Basic Usage#

Installation#

# From the Python Package Index (PyPI)
pip install safety-gymnasium

# From the source code
git clone https://github.com/PKU-Alignment/safety-gymnasium.git
cd safety-gymnasium
pip install -e .

Specification#

Gymnasium provides a well-defined and widely accepted API by the RL Community, and our library exactly adheres to this specification and provides a Safe RL-specific interface.So researchers accustomed to Gymnasium can get started with our library at near zero migration cost, for some basic API and code tools refer to: Gymnasium Documentation.

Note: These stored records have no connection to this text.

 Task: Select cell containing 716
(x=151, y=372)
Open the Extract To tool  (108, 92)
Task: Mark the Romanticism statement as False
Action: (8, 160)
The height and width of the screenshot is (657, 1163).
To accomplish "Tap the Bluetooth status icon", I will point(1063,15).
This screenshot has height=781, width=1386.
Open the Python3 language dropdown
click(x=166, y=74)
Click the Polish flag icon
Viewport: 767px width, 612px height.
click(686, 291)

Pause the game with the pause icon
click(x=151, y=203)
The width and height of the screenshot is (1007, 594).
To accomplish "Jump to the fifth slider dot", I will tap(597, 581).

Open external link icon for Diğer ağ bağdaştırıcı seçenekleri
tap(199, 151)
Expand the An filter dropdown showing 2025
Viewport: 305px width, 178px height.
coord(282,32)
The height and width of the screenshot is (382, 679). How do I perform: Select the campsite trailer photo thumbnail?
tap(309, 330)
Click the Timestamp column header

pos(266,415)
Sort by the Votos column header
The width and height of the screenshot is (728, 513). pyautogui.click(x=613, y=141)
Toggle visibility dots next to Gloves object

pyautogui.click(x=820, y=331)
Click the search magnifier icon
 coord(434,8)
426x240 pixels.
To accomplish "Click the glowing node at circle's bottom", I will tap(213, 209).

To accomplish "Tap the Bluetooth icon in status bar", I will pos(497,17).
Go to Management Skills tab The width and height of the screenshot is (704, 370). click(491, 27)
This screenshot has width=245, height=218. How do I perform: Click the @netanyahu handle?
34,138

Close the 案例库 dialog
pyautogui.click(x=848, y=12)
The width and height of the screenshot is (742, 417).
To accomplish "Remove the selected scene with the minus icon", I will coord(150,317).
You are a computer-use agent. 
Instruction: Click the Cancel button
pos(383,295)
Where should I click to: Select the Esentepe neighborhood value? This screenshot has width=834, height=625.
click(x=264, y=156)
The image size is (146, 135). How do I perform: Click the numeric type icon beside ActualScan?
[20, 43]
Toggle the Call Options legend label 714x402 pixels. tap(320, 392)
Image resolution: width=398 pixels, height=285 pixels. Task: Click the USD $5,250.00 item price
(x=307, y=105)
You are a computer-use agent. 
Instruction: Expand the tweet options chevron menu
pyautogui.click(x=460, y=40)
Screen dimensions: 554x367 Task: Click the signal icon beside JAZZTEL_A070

Initializing the environment#

import safety_gymnasium
env = safety_gymnasium.make('SafetyPointCircle0-v0', render_mode='human')
'''
Vision Environment
    env = safety_gymnasium.make('SafetyPointCircle0Vision-v0', render_mode='human')
Keyboard Debug environment
due to the complexity of the agent's inherent dynamics, only partial support for the agent.
    env = safety_gymnasium.make('SafetyPointCircle0Debug-v0', render_mode='human')
'''
obs, info = env.reset()
# Set seeds
# obs, _ = env.reset(seed=0)
terminated, truncated = False, False
ep_ret, ep_cost = 0, 0
for _ in range(1000):
    assert env.observation_space.contains(obs)
    act = env.action_space.sample()
    assert env.action_space.contains(act)
    # modified for Safe RL, added cost
    obs, reward, cost, terminated, truncated, info = env.step(act)
    ep_ret += reward
    ep_cost += cost
    if terminated or truncated:
        observation, info = env.reset()

    env.close()

Observation Space#

env = safety_gymnasium.make('SafetyPointCircle0-v0', render_mode='human')
obs, info = env.reset()
print(env.observation_space)
'''
Box([-inf -inf -inf -inf -inf -inf -inf -inf -inf -inf -inf -inf   0.   0.
0.   0.   0.   0.   0.   0.   0.   0.   0.   0.   0.   0.   0.   0.],
[inf inf inf inf inf inf inf inf inf inf inf inf  1.  1.  1.  1.  1.  1.
1.  1.  1.  1.  1.  1.  1.  1.  1.  1.], (28,), float64)
'''


print(env.obs_space_dict)
'''
Dict('accelerometer': Box(-inf, inf, (3,), float64),
     'velocimeter': Box(-inf, inf, (3,), float64),
     'gyro': Box(-inf, inf, (3,), float64),
     'magnetometer': Box(-inf, inf, (3,), float64),
     'circle_lidar': Box(0.0, 1.0, (16,), float64))
'''


# position of each part in the obs is as same as it appears in the Dict above.
print(obs)
'''
    [0.         0.         9.81       0.         0.         0.
0.         0.         0.         0.36647163 0.34014489 0.
0.         0.         0.         0.         0.         0.
0.         0.         0.         0.         0.         0.08518475
0.93364224 0.84845749 0.         0.        ]
'''

Action Space#

env = safety_gymnasium.make('SafetyPointCircle0-v0', render_mode='human')
obs, info = env.reset()
print(env.action_space)
# Box(-1.0, 1.0, (2,), float64)

Render#

We completely inherit the excellent API for render in Gymnasium.

Note

The set of supported modes varies per environment. (And some third-party environments may not support rendering at all.) By convention, if render_mode is:

None (default): no render is computed.
human: render return None. The environment is continuously rendered in the current display or terminal. Usually for human consumption.
rgb_array: return a single frame representing the current state of the environment. A frame is a numpy.ndarray with shape (x, y, 3) representing RGB values for an x-by-y pixel image.
rgb_array_list: return a list of frames representing the states of the environment since the last reset. Each frame is a numpy.ndarray with shape (x, y, 3), as with rgb_array.
depth_array: return a single frame representing the current state of the environment. A frame is a numpy.ndarray with shape (x, y) representing depth values for an x-by-y pixel image.
depth_array_list: return a list of frames representing the states of the environment since the last reset. Each frame is a numpy.ndarray with shape (x, y), as with depth_array.